La commissione della Fiab valuterà entro due mesi dall’inoltro la richiesta di entrare nella rete dei Comuni Ciclabili, valutando le informazioni anche in rapporto alla popolazione del comune. A supporto della candidatura bisogna allegare fino a quattro immagini rappresentative del grado di ciclabilità del comune, planimetrie dei percorsi ciclabili, rassegne stampa e materiali di comunicazione correlati ai progetti dedicati alle due ruote.

A seconda della popolazione residente il comune dovrà versare  un contributo di adesione, che varia dai 200 euro per i comuni fino a 5 mila abitanti agli 800 per i comuni che superano i 50 mila abitanti. Questo contributo non deve essere sostenuto obbligatoriamente dal comune: possono farsene carico aziende private, associazioni di commercianti o albergatori o altri gruppi portatori di interessi comuni.
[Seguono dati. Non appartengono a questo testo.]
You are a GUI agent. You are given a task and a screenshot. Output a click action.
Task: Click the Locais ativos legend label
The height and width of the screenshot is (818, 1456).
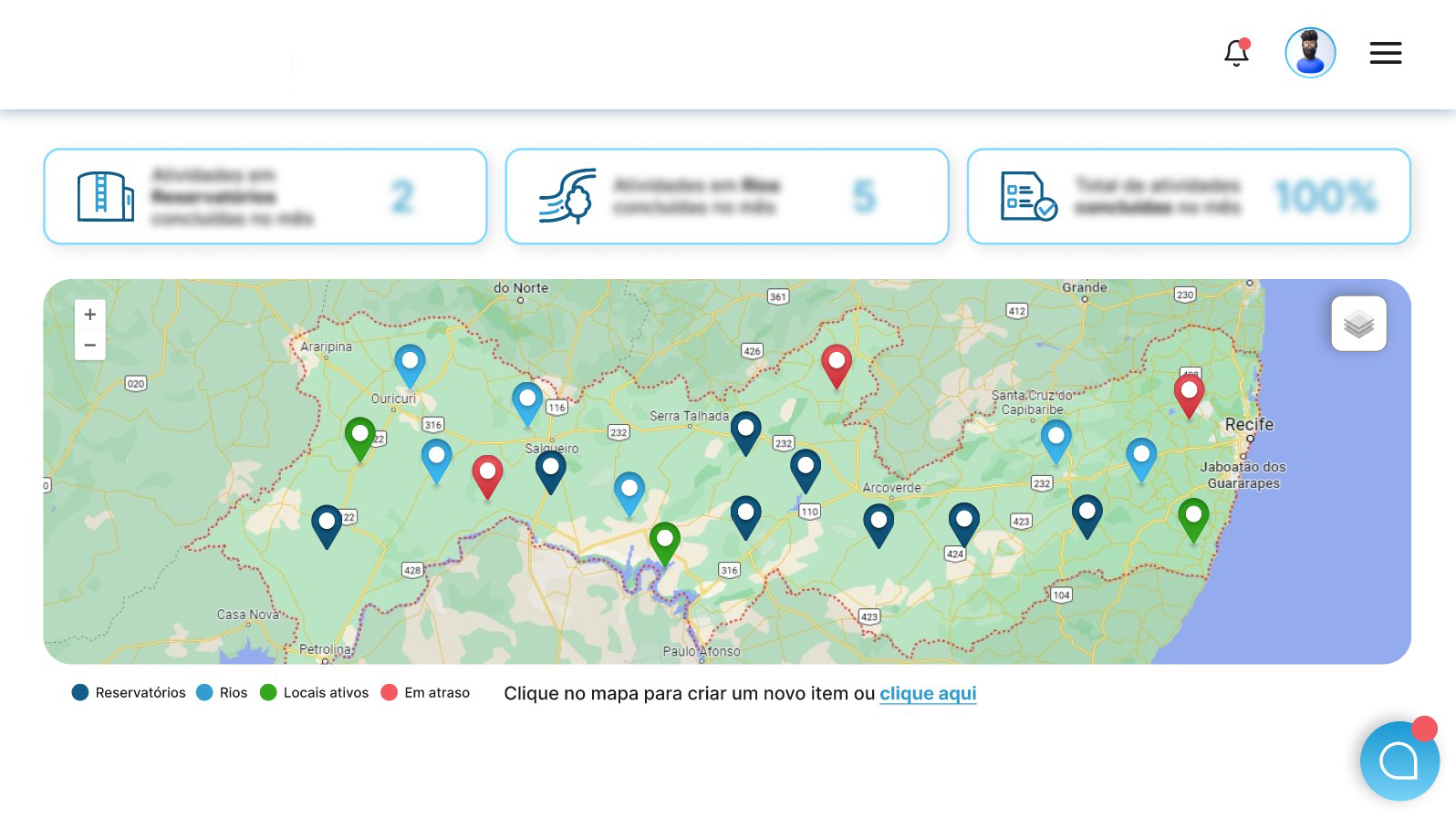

A marzo 2018 saranno assegnate le nuove bandiere gialle e chissà quanti comuni riusciranno a raggiungere i 5 bike smile, oggi ottenuti da Cesena, Pesaro, Grado, Arborea in provincia di Oristano, Cavallino Treporti in provincia di Venezia e Ferrara.

Comuni Ciclabili non vuole  solo  elencare  i territori che possono vantare ad esempio lunghe piste ciclabili, ma anche  stimolare  le amministrazioni comunali ad adottare politiche a favore della mobilità ciclistica, premiare l’impegno di chi ha già messo in campo iniziative bici-amichevoli e valorizzare i comuni più accoglienti per chi si muova in bicicletta. E’ un primo passo per stimolare ulteriori realizzazioni infrastrutturali di una rete viaria esclusiva per le biciclette.